I was not overly concerned about the accuracy of whether the flowers chosen all bloomed at the same time, I was just interested in a variety of shapes and the correct colour sequence.
I finally chose to include red and orange tulips then yellow roses and green foliage and then blue agapanthus and hydrangea, indigo hellebores (the hardest colour to both visualise and to find an appropriate flower) and lastly violet thalictums. I was not sure if this was going to work, but on the premise that its only a piece of paper and if one does not try, one never knows, I set about it.

I did a quite careful drawing, keeping the pencil lines feint as I never really like then too visible in the final painting. I used masking fluid to protect the stamens of the hellebores and the thalictrum.When I was satisfied that the mask was completely dry, I wet each colour section of the drawing with clean water and dropped in the appropriate colou(s). I let each section dry carefully before adding the next so that each background wash stayed as fresh as possible. Where some of the colours were strong, I painted around the flower shapes rather than randomly covering the area. 

It was then, just a case of painting each of the chosen flowers, some by darkening the backgound painting negative shapes, and others by painting the actual flowers.

I am not too disappointed with the end result but would have liked the hellebores to be much fresher and I am unhappy about the link between the orange and blue sections. I really love the tulip corner!!
Also, of course, none of the colours are repeated elsewhere in the painting,which is a drawback. However, as usual, it was fun to do and I am glad I had a go!

Wednesday, 2 April 2014

Teasels Again!

Ready to paint again, but with little new to pick in the garden (lots of Hellebores and Tulips and such, but all painted so many times) I decided to use the teasels to have another go. I got as far as the drawing and the addition of the masking fluid for the spines and the background wash with plenty of table salt added. This needed plenty of time to dry, so as the weather was glorious, I decided on a little gentle exercise in the garden. I really wish I had stayed in doors!!

I went to put on a pair of gloves in the greenhouse, and my little finger on my right hand discovered a queen wasp in the glove just starting her nest.

The pain was indescribable. I could not get the glove off quickly enough and she had nowhere to go, so I think I got every drop of venom she could muster. Fortunately I am not allergic to this type of sting, but it was agony for the whole of the day and even now it is like having a nasty burn on my finger 36 hours later.
The sting is on the outer edge of the finger, right where one rests ones hand when painting, writing etc so it has been really uncomfortable to finish the painting.

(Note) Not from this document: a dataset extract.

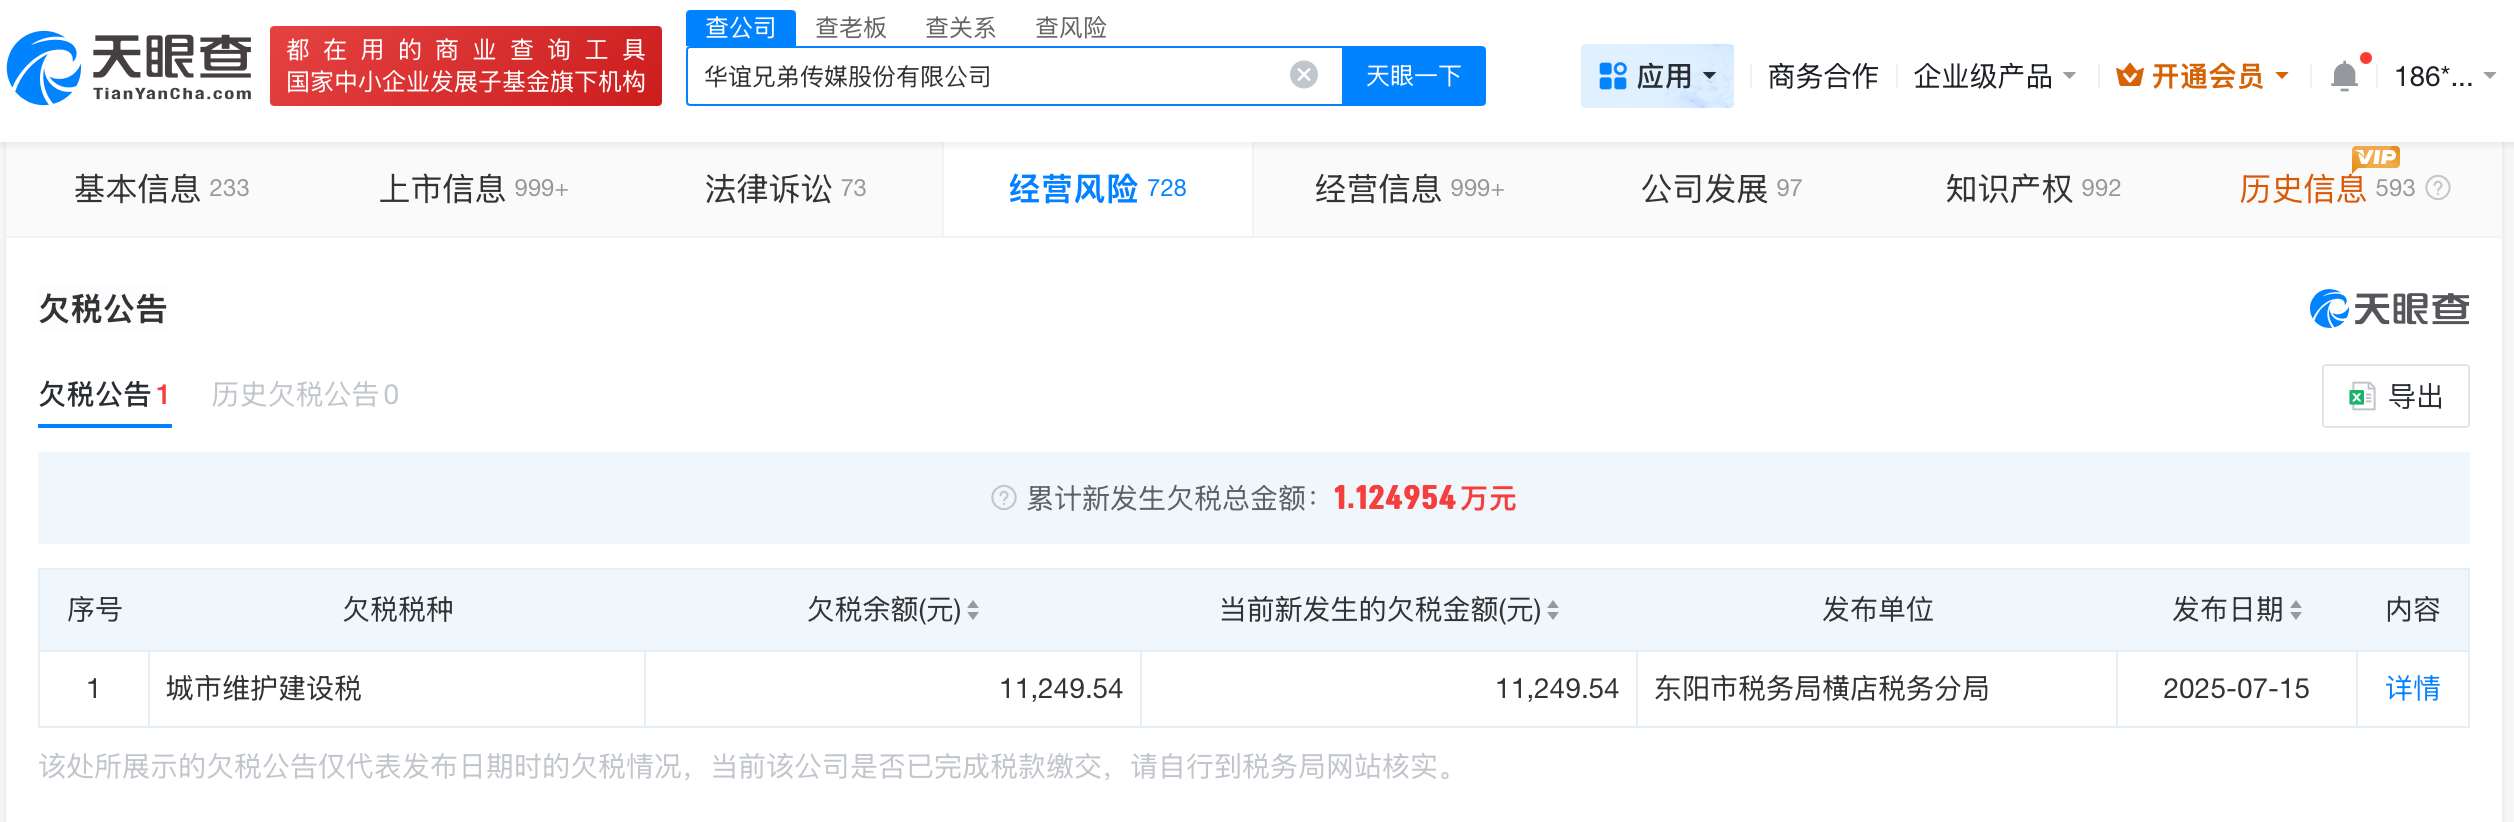
Task: Click the TianYanCha logo in header
Action: (130, 67)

However, when the background was dry and I had removed the salt and masking fluid, I decided to keep going, as I am getting a bit bored with my enforced incarceration and rest at home.

Each teasel was painted and then sprinkled with table salt and allowed to dry, using Indian Yellow, Yellow Ochre and Quinachridone Rust. I also used some Translucent Orange. The stems were painted with a similar mixteur but with a lot more Burnt Umber. To make the tiny thorns, I use a fine paintbrush which has lost all its hair. The remaining metal ferrule is ideal for dragging the paint outwards whilst still wet. It is also good for giving the stems some texture.

I used a permanent Sepia pen to firm up the leaves, stems and bracts ( if that is what they are ),

I gave the whole painting a very light splatter with white Acrylic Gouache and added a little more paint to the right of the stems which I dispersed with a plastic straw.

I think the colours of the teasels are a bit too brick red, but short of putting the whole painting under the tap I don't think there is much I can do about it.